MRAM enables a higher speed access as compared with a non-volatile memory such as a flash memory. Its possibility of a high speed access entails a problem of degradation of the possible speed, however, in a case where it has a redundancy architecture. That is, an access time is extended by a time required for redundancy determination to determine whether or not an input address is an address to be replaced with a redundant cell in an address comparing circuit.
As for a solution for the problem, it is considered, for example, to perform a simultaneous parallel access to a normal memory cell and a spare memory cell in data reading. In MRAM, however, a value of a read current is small since a resistance value of a memory cell is as high as tens of kΩ. For example, in MRAM, a voltage as low as on the order of 0.5 V is applied to a memory cell in reading of memory cell data to detect a change of several μA in read current of the order of 20 μA according to data stored in the memory cell with a current detection type sense amplifier.
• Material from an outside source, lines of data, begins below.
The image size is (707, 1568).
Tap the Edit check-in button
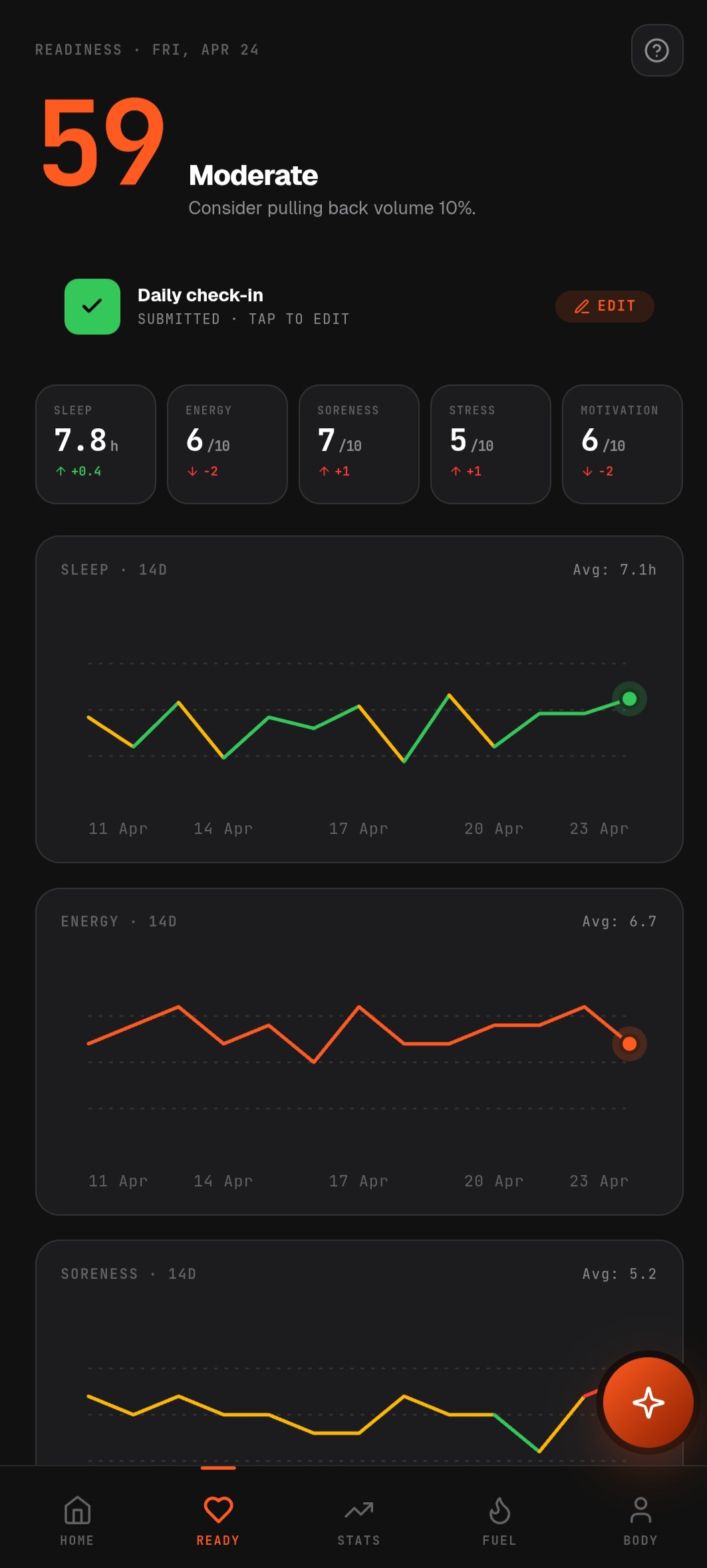click(x=605, y=307)
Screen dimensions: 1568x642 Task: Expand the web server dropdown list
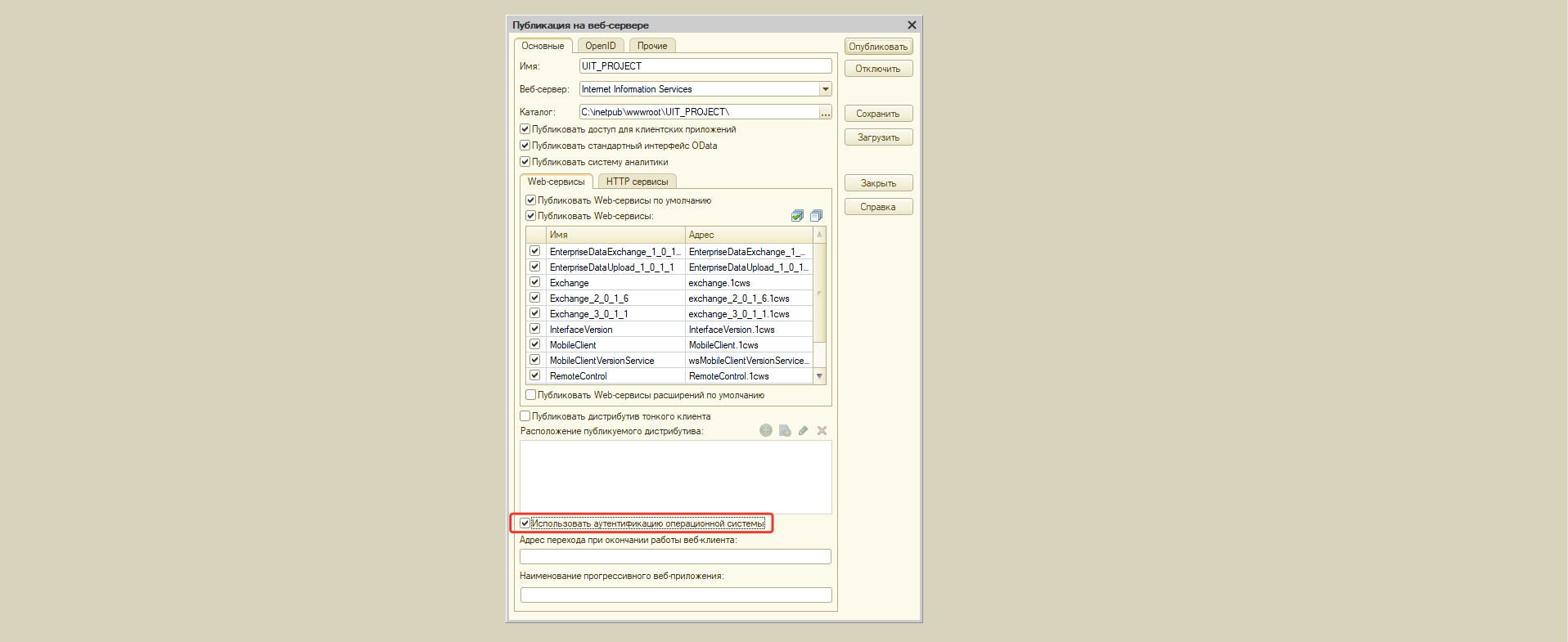point(825,89)

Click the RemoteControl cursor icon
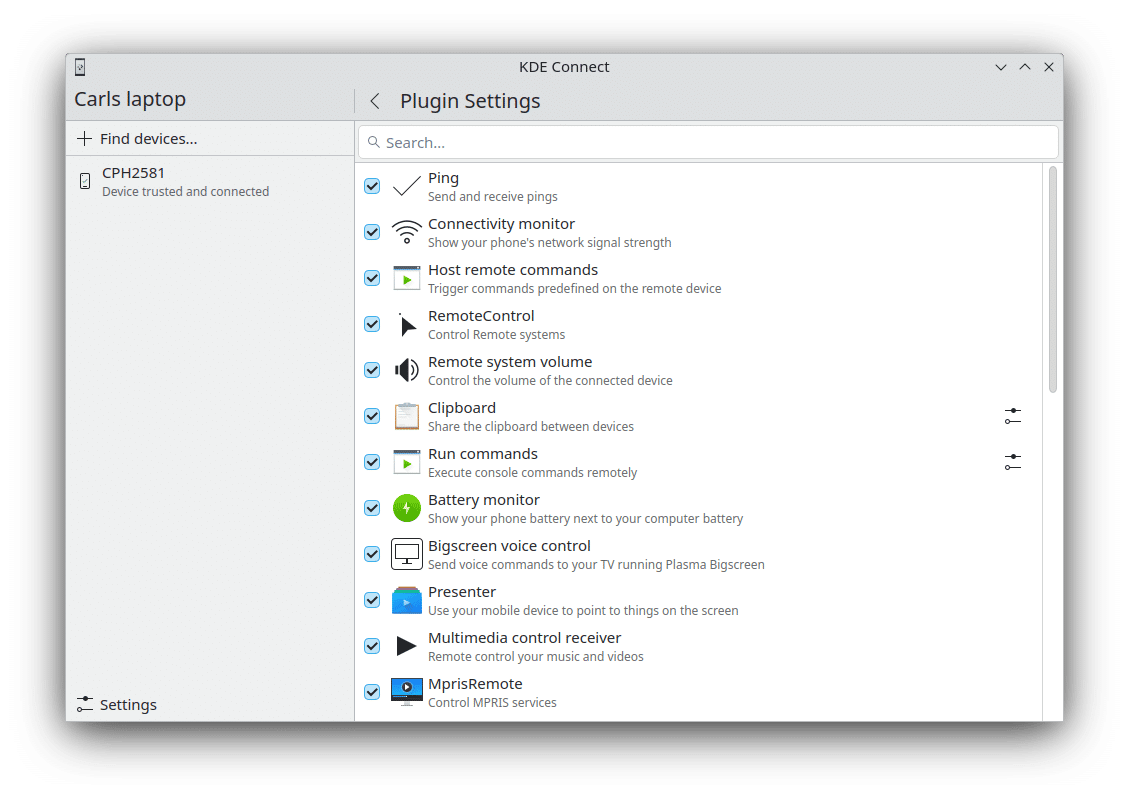coord(406,323)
In this situation, the following two points are problematic. First, access performance becomes deteriorated in case of a large resistance value of a current path through which a read current of a selected memory cell flows, especially a large electric resistance of a source line of the memory cell. Second, since in parallel access, simultaneous read operations are performed on a plurality of memory cells, a problem of an electric resistance of the source line becomes more conspicuous.